Scan, Materialize, Simulate: A Generalizable Framework for Physically Grounded Robot Planning
Amine Elhafsi, Daniel Morton, Marco Pavone
TL;DR
The paper tackles physically grounded robot planning in unstructured environments by bridging scene reconstruction, semantic/material understanding, and physics-based prediction. It introduces Scan, Materialize, Simulate (SMS), a framework that uses 3D Gaussian Splatting for geometry, visual foundation models for object segmentation, a vision-language model for material inference, and a physics engine for outcome prediction, enabling generalizable, object-centric planning. The approach is validated on billiards-inspired manipulation and quadrotor landing in both simulated domain transfer and real hardware, showing robust physical reasoning beyond purely data-driven policies.
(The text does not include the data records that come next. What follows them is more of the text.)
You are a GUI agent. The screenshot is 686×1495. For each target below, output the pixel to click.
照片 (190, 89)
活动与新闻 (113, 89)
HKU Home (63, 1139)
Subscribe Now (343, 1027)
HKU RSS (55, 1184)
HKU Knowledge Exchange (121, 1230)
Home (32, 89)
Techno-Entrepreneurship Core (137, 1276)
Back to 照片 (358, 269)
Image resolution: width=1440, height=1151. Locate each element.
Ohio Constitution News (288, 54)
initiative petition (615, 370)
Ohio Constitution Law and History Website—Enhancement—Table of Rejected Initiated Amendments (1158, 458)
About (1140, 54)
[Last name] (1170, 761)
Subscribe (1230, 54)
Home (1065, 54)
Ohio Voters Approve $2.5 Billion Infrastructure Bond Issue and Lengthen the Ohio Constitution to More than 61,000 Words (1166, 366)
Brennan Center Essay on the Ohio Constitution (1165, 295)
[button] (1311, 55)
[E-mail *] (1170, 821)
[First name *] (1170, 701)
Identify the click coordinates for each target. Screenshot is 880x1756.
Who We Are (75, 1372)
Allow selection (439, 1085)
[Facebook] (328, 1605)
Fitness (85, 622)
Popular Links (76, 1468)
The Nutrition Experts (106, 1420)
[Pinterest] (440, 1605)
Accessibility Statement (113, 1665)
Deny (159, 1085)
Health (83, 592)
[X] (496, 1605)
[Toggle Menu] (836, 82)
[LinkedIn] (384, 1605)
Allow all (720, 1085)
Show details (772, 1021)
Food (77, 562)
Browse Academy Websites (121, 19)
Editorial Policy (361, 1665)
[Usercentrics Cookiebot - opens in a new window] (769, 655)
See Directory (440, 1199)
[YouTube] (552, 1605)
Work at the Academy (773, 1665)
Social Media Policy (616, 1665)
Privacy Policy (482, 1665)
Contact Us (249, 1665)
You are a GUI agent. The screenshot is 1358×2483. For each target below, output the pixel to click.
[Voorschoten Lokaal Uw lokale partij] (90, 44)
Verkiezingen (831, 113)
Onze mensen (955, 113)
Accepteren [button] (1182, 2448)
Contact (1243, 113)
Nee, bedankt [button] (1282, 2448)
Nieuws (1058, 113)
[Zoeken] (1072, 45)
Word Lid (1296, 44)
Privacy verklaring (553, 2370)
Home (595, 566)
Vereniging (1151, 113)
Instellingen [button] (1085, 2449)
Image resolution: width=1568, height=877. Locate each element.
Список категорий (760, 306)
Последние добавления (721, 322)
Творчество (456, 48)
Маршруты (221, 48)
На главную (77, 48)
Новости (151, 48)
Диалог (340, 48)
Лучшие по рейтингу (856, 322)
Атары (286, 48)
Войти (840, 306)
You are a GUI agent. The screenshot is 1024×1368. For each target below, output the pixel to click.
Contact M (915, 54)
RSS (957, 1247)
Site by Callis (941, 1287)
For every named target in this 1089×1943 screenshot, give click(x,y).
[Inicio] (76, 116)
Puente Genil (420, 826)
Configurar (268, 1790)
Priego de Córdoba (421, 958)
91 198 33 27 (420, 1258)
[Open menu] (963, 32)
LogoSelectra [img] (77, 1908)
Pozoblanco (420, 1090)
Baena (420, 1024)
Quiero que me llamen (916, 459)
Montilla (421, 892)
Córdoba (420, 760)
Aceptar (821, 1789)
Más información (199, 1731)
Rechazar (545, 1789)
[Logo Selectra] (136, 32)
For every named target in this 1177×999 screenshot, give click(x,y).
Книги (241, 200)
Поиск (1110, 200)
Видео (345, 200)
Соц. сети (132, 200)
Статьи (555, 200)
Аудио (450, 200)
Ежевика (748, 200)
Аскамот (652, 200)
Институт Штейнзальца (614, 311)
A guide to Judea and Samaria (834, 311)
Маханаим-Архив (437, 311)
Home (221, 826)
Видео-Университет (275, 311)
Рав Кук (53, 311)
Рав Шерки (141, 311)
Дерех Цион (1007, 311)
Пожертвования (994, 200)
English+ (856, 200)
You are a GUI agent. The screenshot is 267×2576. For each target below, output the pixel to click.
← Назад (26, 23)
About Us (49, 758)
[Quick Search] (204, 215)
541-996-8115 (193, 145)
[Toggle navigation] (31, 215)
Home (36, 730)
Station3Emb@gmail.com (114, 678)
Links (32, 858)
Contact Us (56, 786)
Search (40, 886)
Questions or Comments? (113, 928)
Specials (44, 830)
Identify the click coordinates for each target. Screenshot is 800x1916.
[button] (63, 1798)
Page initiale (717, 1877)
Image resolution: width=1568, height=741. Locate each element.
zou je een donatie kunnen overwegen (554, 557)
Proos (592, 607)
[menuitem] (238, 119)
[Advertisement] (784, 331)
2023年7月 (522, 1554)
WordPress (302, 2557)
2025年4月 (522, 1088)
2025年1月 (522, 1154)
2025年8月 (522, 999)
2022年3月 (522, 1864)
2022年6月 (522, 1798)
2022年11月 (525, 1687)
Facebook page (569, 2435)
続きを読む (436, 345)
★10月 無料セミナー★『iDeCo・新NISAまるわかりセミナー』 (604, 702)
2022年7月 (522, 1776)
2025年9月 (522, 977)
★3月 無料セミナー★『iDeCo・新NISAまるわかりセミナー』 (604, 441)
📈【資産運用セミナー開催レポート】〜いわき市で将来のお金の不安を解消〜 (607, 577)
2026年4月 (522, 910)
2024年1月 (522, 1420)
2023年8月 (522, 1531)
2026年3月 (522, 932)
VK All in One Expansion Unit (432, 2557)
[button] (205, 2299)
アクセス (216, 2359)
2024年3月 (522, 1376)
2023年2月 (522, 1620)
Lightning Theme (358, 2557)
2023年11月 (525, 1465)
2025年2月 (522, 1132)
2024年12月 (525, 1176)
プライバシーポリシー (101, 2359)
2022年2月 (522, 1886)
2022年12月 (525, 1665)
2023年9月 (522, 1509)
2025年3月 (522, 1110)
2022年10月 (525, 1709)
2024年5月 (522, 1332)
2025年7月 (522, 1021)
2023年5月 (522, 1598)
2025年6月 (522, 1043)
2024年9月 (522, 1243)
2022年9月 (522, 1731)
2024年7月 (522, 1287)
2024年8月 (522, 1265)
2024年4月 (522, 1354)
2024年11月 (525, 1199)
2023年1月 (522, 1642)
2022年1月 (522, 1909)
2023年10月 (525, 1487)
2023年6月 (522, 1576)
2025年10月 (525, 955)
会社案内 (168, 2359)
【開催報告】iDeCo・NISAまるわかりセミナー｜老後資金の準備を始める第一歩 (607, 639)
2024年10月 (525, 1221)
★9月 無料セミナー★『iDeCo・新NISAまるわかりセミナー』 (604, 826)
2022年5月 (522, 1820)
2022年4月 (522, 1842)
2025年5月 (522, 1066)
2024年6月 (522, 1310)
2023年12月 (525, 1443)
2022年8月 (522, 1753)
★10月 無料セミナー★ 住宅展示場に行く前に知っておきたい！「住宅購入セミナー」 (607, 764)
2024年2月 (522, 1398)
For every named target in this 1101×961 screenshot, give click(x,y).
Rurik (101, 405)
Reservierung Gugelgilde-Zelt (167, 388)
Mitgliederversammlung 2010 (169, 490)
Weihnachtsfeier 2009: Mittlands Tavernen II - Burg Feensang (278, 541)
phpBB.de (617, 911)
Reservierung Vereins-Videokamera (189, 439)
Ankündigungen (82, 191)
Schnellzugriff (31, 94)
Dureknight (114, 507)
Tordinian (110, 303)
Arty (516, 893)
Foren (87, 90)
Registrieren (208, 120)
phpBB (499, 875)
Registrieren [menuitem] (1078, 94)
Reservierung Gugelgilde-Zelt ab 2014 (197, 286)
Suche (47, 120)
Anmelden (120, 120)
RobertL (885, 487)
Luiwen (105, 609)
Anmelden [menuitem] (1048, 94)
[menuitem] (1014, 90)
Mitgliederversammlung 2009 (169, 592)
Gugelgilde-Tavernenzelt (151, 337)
By integrating differentiable rendering, semantic understanding, and Newtonian mechanics, SMS provides a practical path toward physically grounded robot planning across diverse settings.
Abstract
Autonomous robots must reason about the physical consequences of their actions to operate effectively in unstructured, real-world environments. We present Scan, Materialize, Simulate (SMS), a unified framework that combines 3D Gaussian Splatting for accurate scene reconstruction, visual foundation models for semantic segmentation, vision-language models for material property inference, and physics simulation for reliable prediction of action outcomes. By integrating these components, SMS enables generalizable physical reasoning and object-centric planning without the need to re-learn foundational physical dynamics. We empirically validate SMS in a billiards-inspired manipulation task and a challenging quadrotor landing scenario, demonstrating robust performance on both simulated domain transfer and real-world experiments. Our results highlight the potential of bridging differentiable rendering for scene reconstruction, foundation models for semantic understanding, and physics-based simulation to achieve physically grounded robot planning across diverse settings.